I feel like this was made by someone who doesn’t understand how lamps work. The point of the lamp shade is to diffuse the light around the room creating a uniform pleasant lighting source to hang out under.

This room is lit by table lamps and can lights. But someone put a huge stupid light fixture in the middle of this room and then shoved a 5 watt bulb in there because they’re mad at their dad.

These stupid things cast thick shadows on the wall and make you squint at a bare light bulb. OR, you have to put such a low wattage bulb in there, that they don’t actually do the job of lighting up the room.

Normally I’d be all about incorporating Playstation 1 style graphics inside your home. Slap some low-poly shapes all over the place and live out a life that isn’t just solid, it’s metal gear solid. But, these things miss the point.

Ever look at a room and realize you just hate the person who lives there? Like you want them to choke on a mall pretzel and die in front of Forever 21? No? Just me? Ok.

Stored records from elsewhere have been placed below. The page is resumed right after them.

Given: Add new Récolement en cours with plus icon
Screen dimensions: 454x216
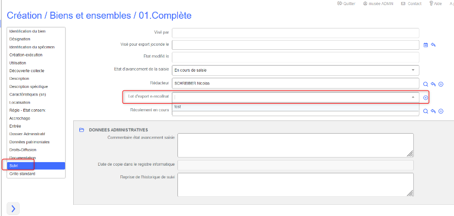Looking at the screenshot, I should (441, 111).
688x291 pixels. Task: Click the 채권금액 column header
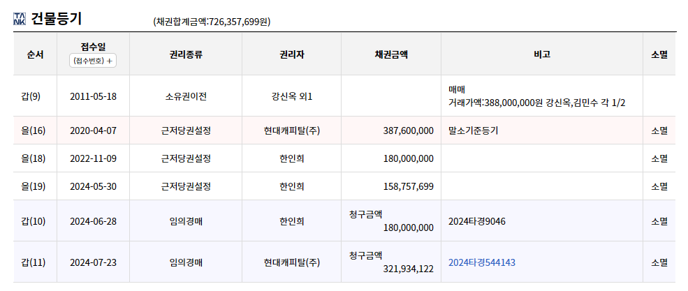pyautogui.click(x=391, y=54)
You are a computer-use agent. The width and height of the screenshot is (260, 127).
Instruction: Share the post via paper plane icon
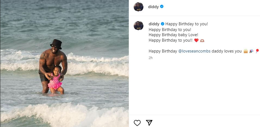(x=149, y=123)
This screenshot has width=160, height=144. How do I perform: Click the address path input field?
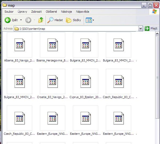(77, 28)
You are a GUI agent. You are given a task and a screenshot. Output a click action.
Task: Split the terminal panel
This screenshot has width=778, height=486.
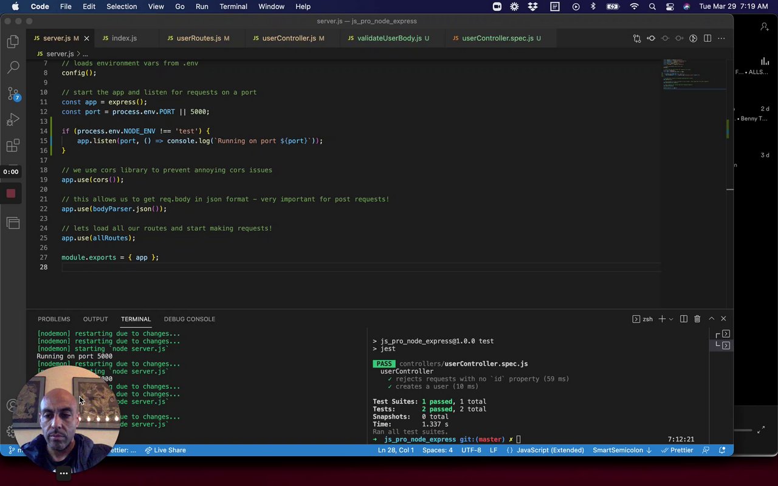tap(684, 319)
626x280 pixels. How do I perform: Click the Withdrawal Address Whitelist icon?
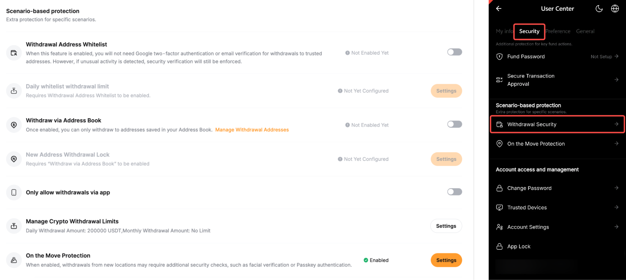point(14,53)
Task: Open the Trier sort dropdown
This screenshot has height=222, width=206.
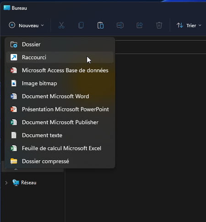Action: (189, 26)
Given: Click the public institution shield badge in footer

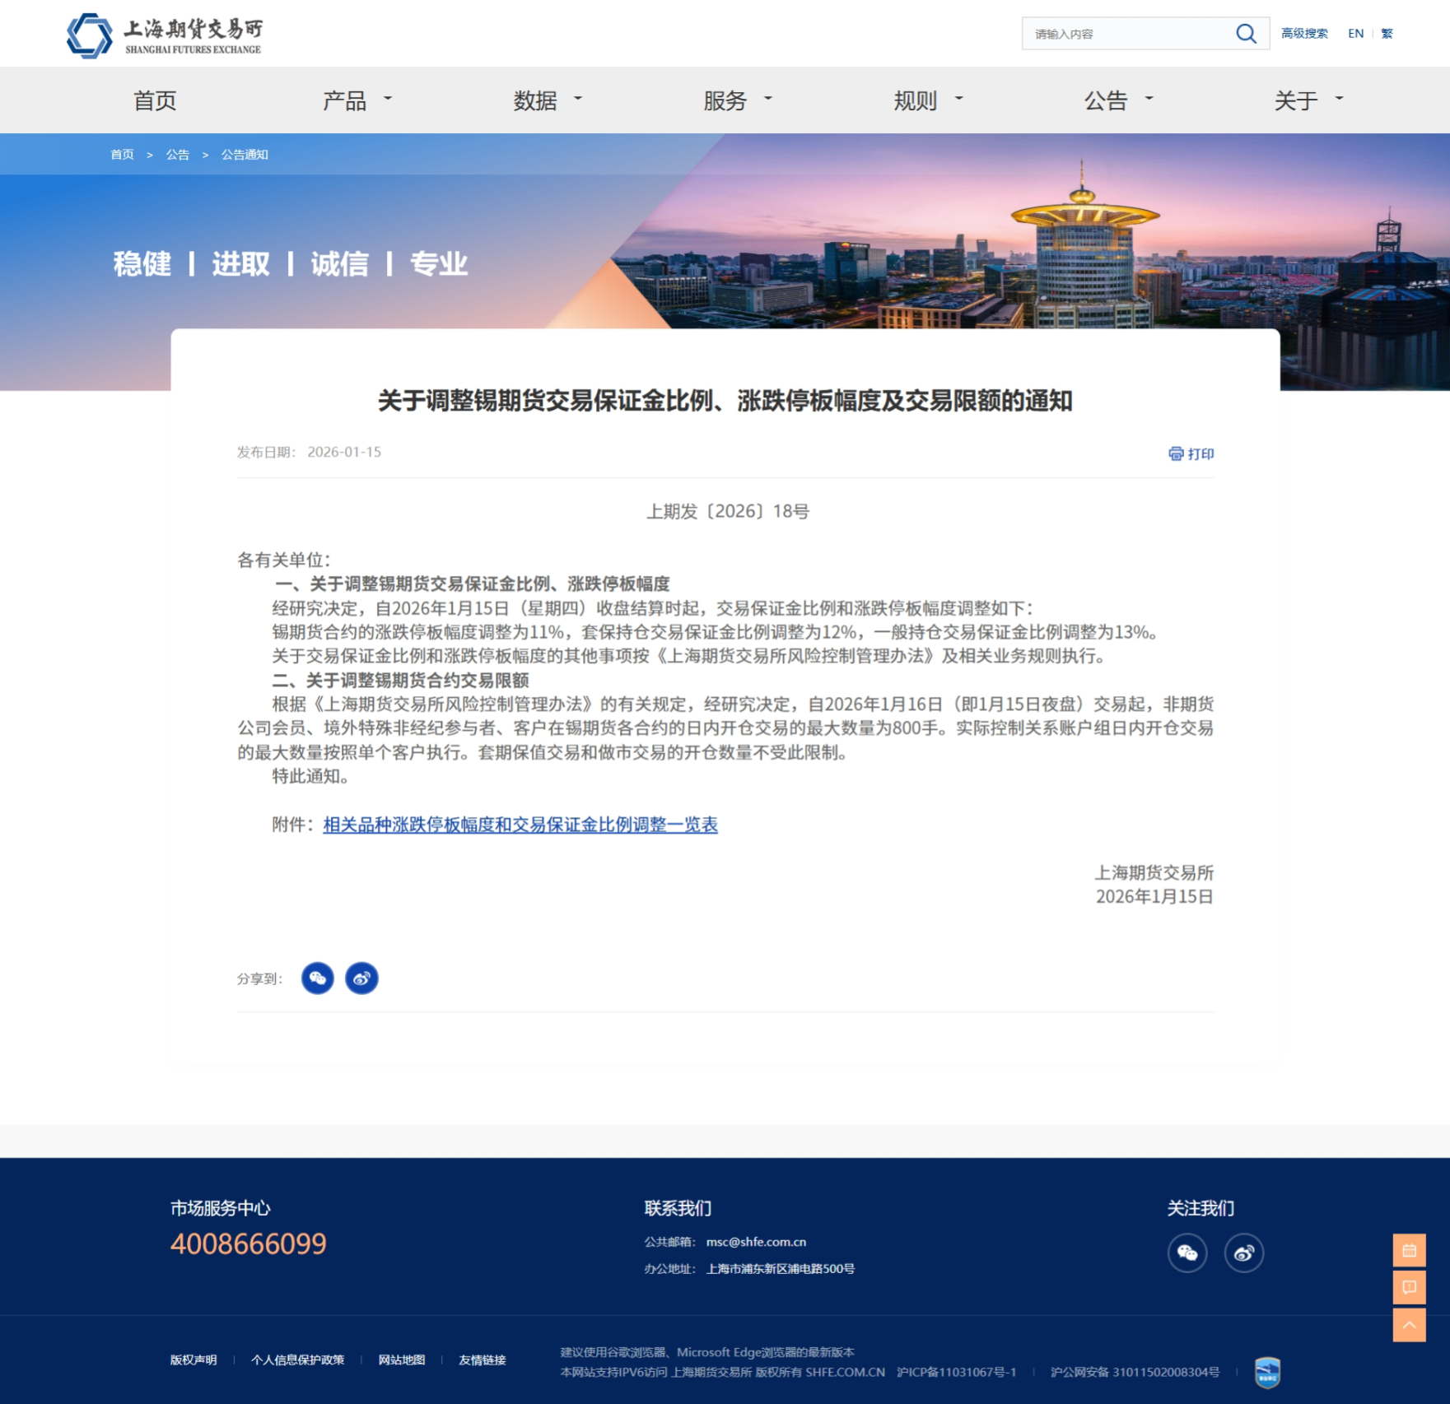Looking at the screenshot, I should tap(1267, 1372).
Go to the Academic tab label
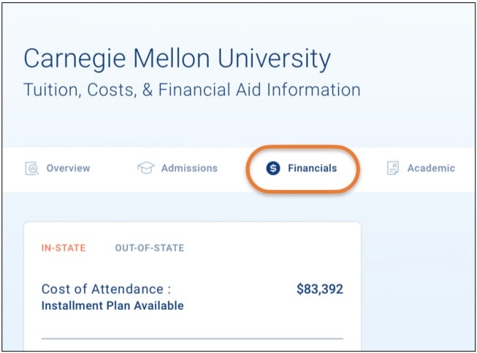The width and height of the screenshot is (477, 353). tap(431, 168)
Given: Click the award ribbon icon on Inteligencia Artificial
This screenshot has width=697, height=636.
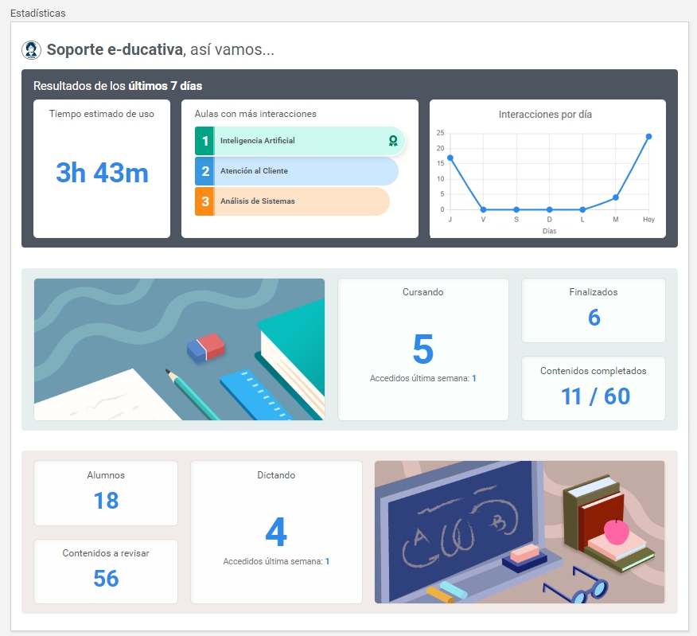Looking at the screenshot, I should pyautogui.click(x=392, y=141).
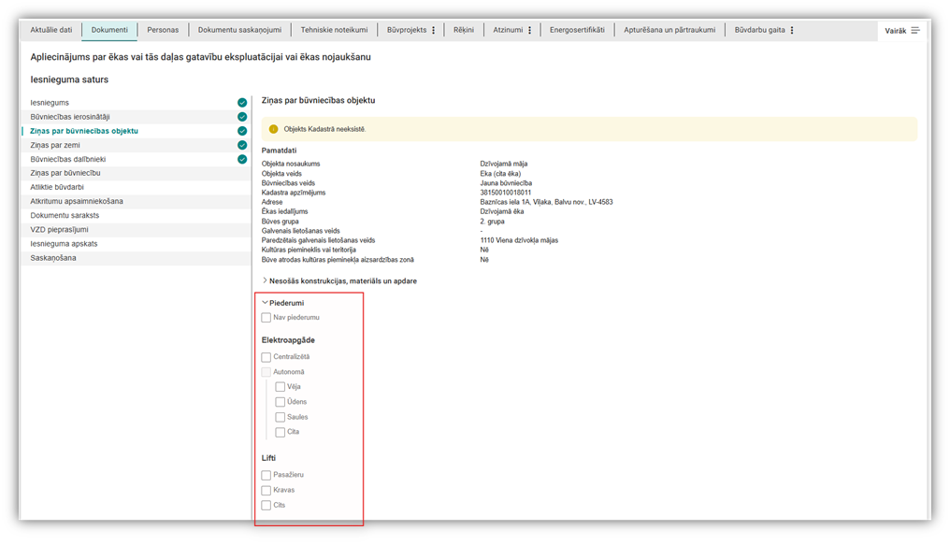The height and width of the screenshot is (545, 950).
Task: Expand Nesošās konstrukcijas, materiāls un apdare section
Action: [x=265, y=280]
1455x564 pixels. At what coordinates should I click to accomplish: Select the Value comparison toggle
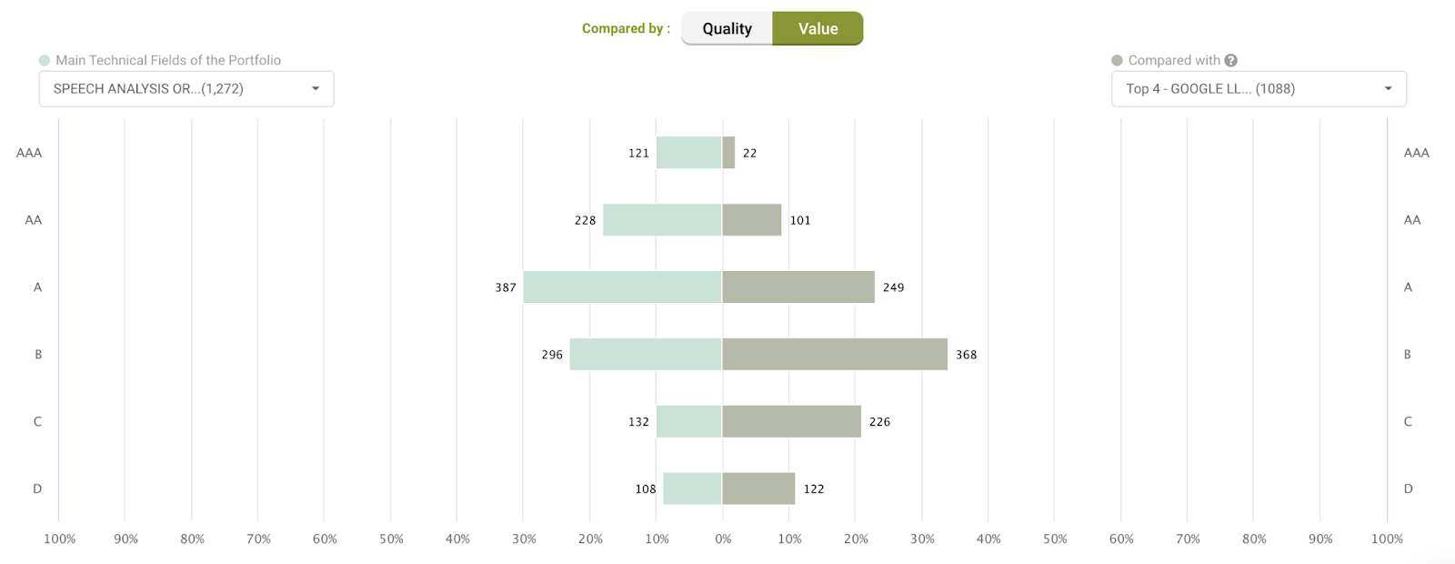point(818,28)
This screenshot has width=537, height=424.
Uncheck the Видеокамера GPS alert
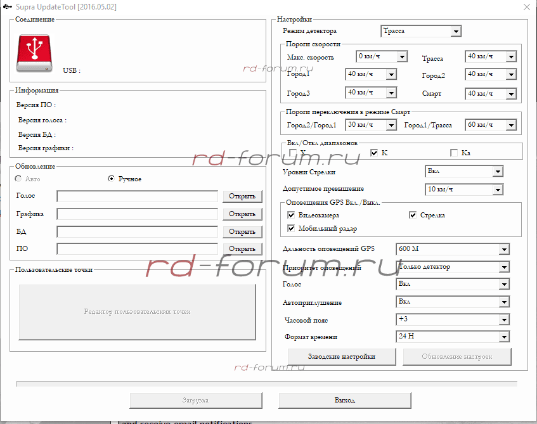(291, 215)
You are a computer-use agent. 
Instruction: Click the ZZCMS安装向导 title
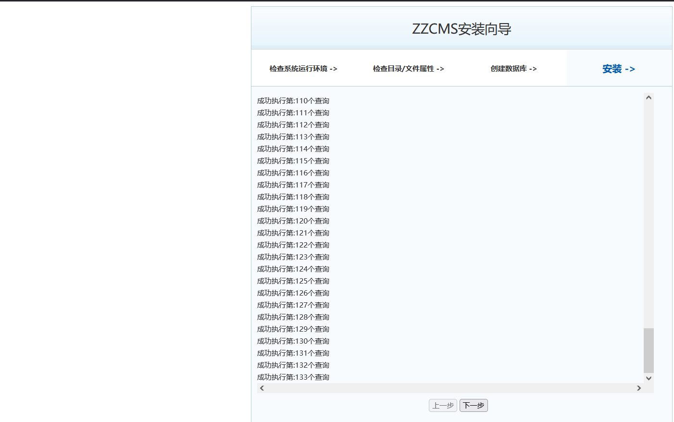click(x=461, y=29)
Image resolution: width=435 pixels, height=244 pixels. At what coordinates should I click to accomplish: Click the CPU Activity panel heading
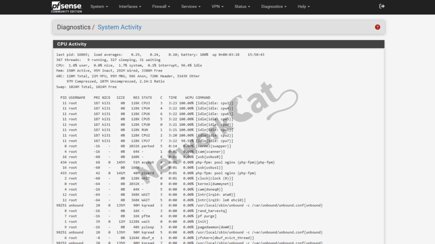click(x=72, y=44)
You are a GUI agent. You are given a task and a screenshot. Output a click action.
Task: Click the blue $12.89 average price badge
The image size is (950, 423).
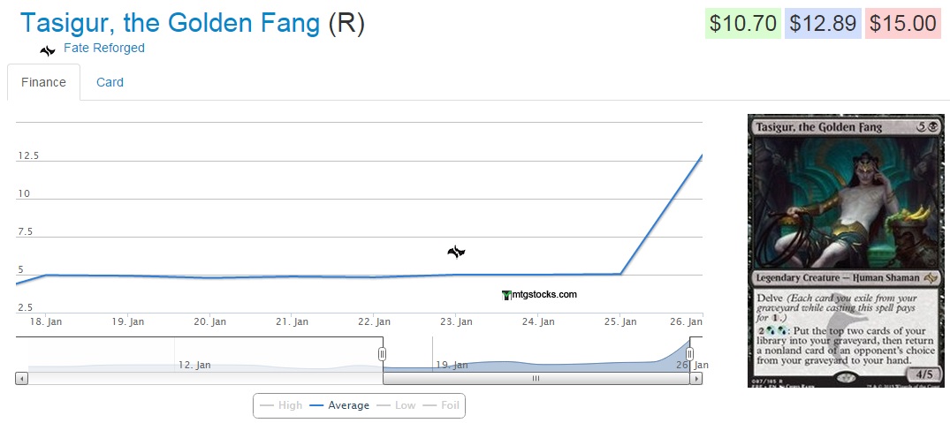[823, 23]
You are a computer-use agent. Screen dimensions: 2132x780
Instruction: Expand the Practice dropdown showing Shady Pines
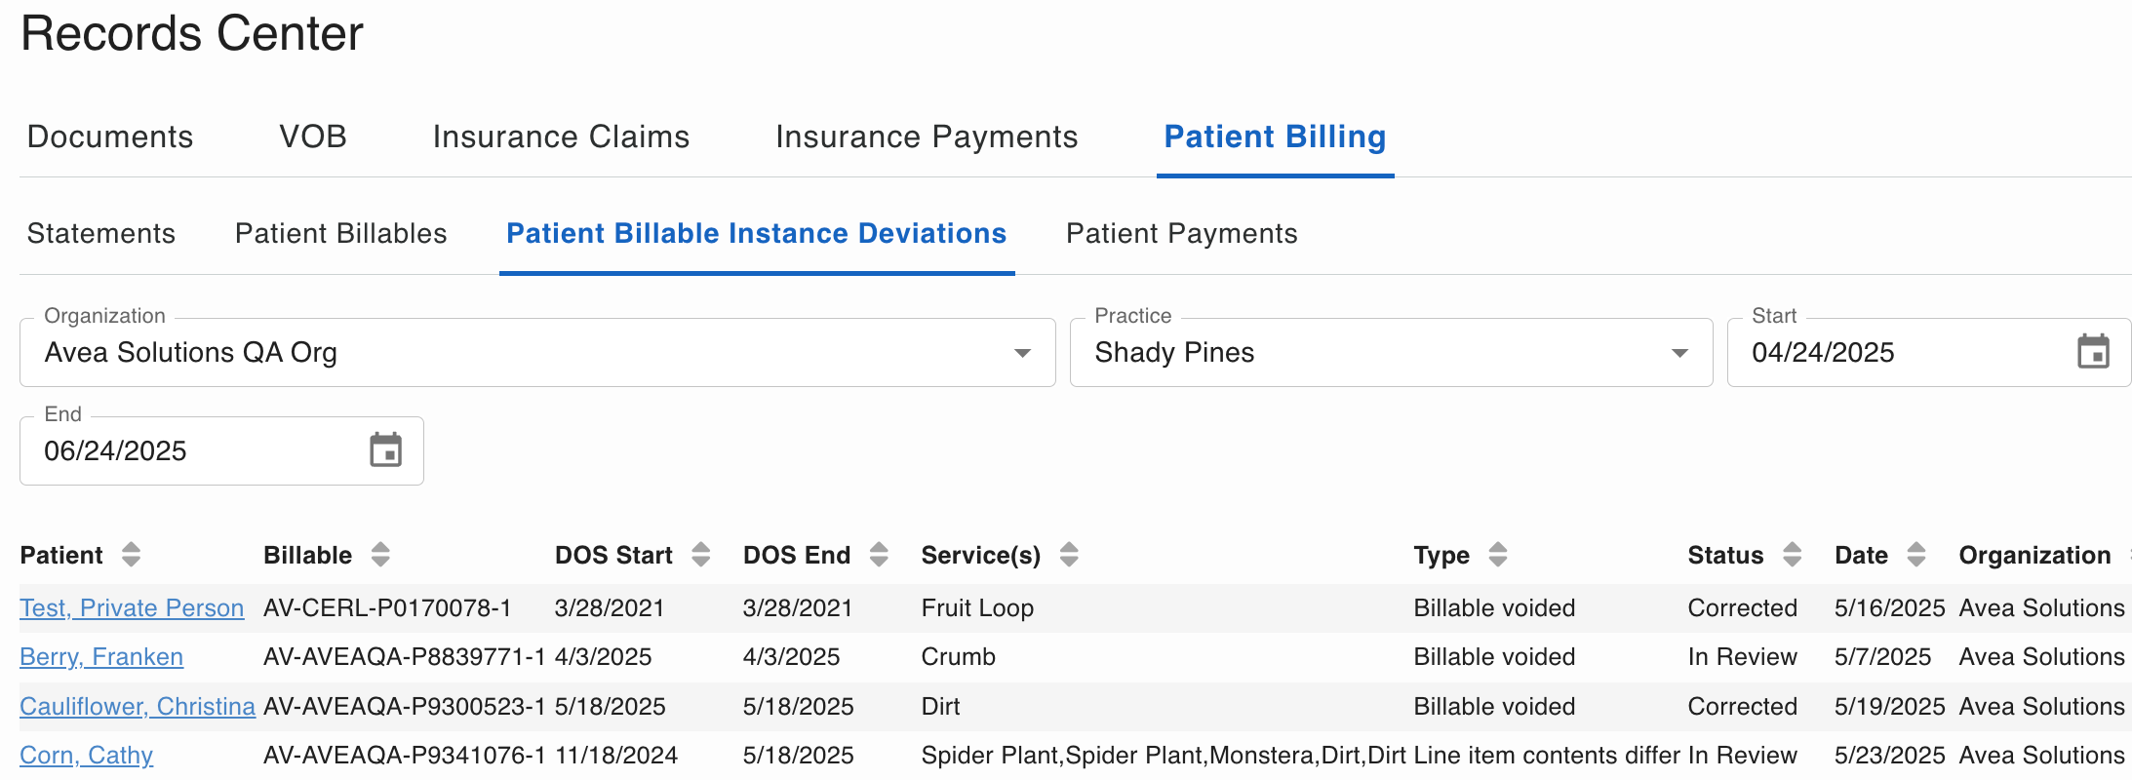tap(1391, 352)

There are things that are beautiful for the sake of being beautiful. There are things that are beautiful because they’re functional, and their functional shape creates an inherent beauty. Then there’s geometric pendant lamps, where they compromise on functionality and render the design less beautiful because of how stupid it is.

If you want wire frame geometric shapes in your space (I can get behind that decor choice), cool, get some art and some knick-knacks that support that look. But to render your lamps functionally useless because you’re a goofball following a dumbass trend? Miss me with that, fam.

I guess these were supposed to fit in with a modern mid-century inspired decor, but just like sea urchin wall art, it doesn’t matter how gold or brass you make them. They’re not of the era. They’re not cool. They’re dumb. If you spent hundreds of dollars putting these in your house? I’m sorry about your luck.